COMPLETE THE FOLLOWING:
**1.** In the McKinsey interview excerpt, how many follow-up questions do McKinsey interviewers ask per story?
**2.** Retype the part of the McKinsey interview excerpt from "- Leadership —" up to and including "decision-making, and influence.".

[[ EXCERPT TO READ, beginning ]]

Entering a new market:
- Market attractiveness (size, growth, profitability)
- Competitive landscape
- Client capabilities and fit
- Financial return
McKinsey vs BCG vs Bain: Key Differences
| Dimension | McKinsey | BCG | Bain |
|---|---|---|---|
| Case style | Interviewer-led | Candidate-led | Candidate-led |
| Structure emphasis | MECE, logic-first | Creative synthesis | Rigorous frameworks |
| Written component | None in standard process | Written case at some offices | None in standard process |
| PEI / behavioural | Heavy — 3 distinct PEI stories | Fit questions (lighter) | "Bain values" fit round |
The Personal Experience Interview (PEI)
McKinsey places significant weight on the PEI — three structured behavioural questions that probe for evidence of leadership, impact, and personal drive. The three PEI themes are:
- Personal Impact — "Tell me about a time you persuaded someone to change their position despite initial resistance"
- Leadership — "Describe a situation where you led a team through a difficult challenge"
- Entrepreneurship / Drive — "Tell me about a situation where you pursued something exceptionally challenging and what you learned"
McKinsey interviewers probe deeply. They will ask two to three follow-up questions per story. Your stories must be specific, personal, and demonstrate genuine difficulty overcome — not polished corporate narratives.
Avoid stories where "the team succeeded because everyone worked hard." McKinsey is looking for evidence of your individual contribution, decision-making, and influence.
Singapore Office Specifics
McKinsey Singapore works on a mix of local, ASEAN, and global client engagements. Interns are staffed on live projects from week one. Typical engagement types:
- Strategy review for Singapore statutory boards or ministries
- Market entry assessment for MNCs entering ASEAN
- Digital transformation roadmap for a regional bank
- Private equity due diligence for a fund evaluating an ASEAN acquisition
During your case interviews, referencing Singapore and ASEAN context adds credibility. Knowing that Singapore's retail banking sector is dominated by DBS, OCBC, and UOB, that the government's Smart Nation initiative is driving digital adoption, and that ASEAN has 700 million people across highly heterogeneous markets shows genuine interest.
Practice Resources
- McKinsey Problem Solving Test (PST) — Some recruiting cycles include a numerical reasoning assessment. Practise with McKinsey's published practice tests.
- Case books — McKinsey-specific case books from Harvard, Columbia, and Wharton consulting clubs are widely circulated. NUS CSSC (Consulting & Strategy Students' Club) maintains its own case book.

[[ EXCERPT TO READ, end ]]
[[ GIVEN ENTRIES, beginning ]]

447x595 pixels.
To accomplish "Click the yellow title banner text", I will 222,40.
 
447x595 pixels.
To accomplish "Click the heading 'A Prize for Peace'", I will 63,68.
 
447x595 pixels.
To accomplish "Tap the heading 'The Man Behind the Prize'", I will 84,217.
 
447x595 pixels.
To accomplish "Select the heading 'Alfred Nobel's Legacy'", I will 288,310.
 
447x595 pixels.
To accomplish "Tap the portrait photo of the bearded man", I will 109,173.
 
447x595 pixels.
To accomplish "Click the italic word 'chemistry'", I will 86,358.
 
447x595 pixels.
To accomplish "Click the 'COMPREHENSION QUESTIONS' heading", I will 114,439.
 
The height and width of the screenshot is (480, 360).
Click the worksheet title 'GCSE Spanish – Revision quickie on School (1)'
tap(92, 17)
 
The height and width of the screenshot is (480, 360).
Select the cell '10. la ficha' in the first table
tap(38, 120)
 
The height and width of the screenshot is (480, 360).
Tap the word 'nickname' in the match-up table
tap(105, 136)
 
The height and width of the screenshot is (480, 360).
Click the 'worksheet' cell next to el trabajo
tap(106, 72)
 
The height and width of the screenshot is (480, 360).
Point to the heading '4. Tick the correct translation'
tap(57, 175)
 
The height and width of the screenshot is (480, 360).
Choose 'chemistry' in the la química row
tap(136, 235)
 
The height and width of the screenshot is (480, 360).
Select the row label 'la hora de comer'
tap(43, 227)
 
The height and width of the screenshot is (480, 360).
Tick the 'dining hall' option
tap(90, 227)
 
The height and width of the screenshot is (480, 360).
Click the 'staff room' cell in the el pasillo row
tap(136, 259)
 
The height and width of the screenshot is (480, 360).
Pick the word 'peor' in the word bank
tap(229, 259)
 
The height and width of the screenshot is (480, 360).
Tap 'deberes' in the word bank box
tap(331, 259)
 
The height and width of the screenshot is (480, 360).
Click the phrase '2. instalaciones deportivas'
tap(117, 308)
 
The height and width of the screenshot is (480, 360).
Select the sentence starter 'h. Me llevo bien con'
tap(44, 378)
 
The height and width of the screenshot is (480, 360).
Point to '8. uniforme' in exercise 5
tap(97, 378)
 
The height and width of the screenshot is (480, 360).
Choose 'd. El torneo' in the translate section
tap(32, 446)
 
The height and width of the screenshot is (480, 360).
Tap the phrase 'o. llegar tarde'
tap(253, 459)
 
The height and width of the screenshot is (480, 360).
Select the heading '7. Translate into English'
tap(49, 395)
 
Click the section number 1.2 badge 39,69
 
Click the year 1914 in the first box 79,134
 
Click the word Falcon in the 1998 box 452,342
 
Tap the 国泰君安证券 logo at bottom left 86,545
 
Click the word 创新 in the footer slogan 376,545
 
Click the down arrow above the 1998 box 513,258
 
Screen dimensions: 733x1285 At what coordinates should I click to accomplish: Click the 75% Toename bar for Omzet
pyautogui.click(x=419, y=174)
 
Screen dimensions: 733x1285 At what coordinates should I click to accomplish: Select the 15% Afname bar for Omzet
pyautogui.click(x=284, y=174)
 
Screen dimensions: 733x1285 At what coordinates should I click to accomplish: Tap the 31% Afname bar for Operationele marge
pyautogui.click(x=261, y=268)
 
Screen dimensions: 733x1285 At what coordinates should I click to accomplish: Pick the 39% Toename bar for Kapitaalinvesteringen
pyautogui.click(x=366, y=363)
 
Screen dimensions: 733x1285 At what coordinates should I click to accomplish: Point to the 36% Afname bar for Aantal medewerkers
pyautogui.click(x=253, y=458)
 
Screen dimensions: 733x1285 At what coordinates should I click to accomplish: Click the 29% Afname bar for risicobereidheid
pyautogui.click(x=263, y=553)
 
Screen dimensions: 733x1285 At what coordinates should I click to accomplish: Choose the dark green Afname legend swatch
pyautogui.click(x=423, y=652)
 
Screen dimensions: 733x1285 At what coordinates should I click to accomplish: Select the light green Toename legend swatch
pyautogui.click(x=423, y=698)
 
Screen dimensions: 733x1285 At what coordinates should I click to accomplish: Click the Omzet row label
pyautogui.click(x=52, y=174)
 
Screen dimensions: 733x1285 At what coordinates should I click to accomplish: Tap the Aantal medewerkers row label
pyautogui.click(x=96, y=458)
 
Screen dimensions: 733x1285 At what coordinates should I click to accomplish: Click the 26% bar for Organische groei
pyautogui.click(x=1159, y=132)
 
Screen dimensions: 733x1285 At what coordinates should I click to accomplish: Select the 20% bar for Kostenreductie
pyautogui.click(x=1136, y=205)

[[ GIVEN ENTRIES, end ]]

EXPECTED RESPONSES:
**1.** Two to three follow-up questions per story.

**2.**
- Leadership — "Describe a situation where you led a team through a difficult challenge"
- Entrepreneurship / Drive — "Tell me about a situation where you pursued something exceptionally challenging and what you learned"
McKinsey interviewers probe deeply. They will ask two to three follow-up questions per story. Your stories must be specific, personal, and demonstrate genuine difficulty overcome — not polished corporate narratives.
Avoid stories where "the team succeeded because everyone worked hard." McKinsey is looking for evidence of your individual contribution, decision-making, and influence.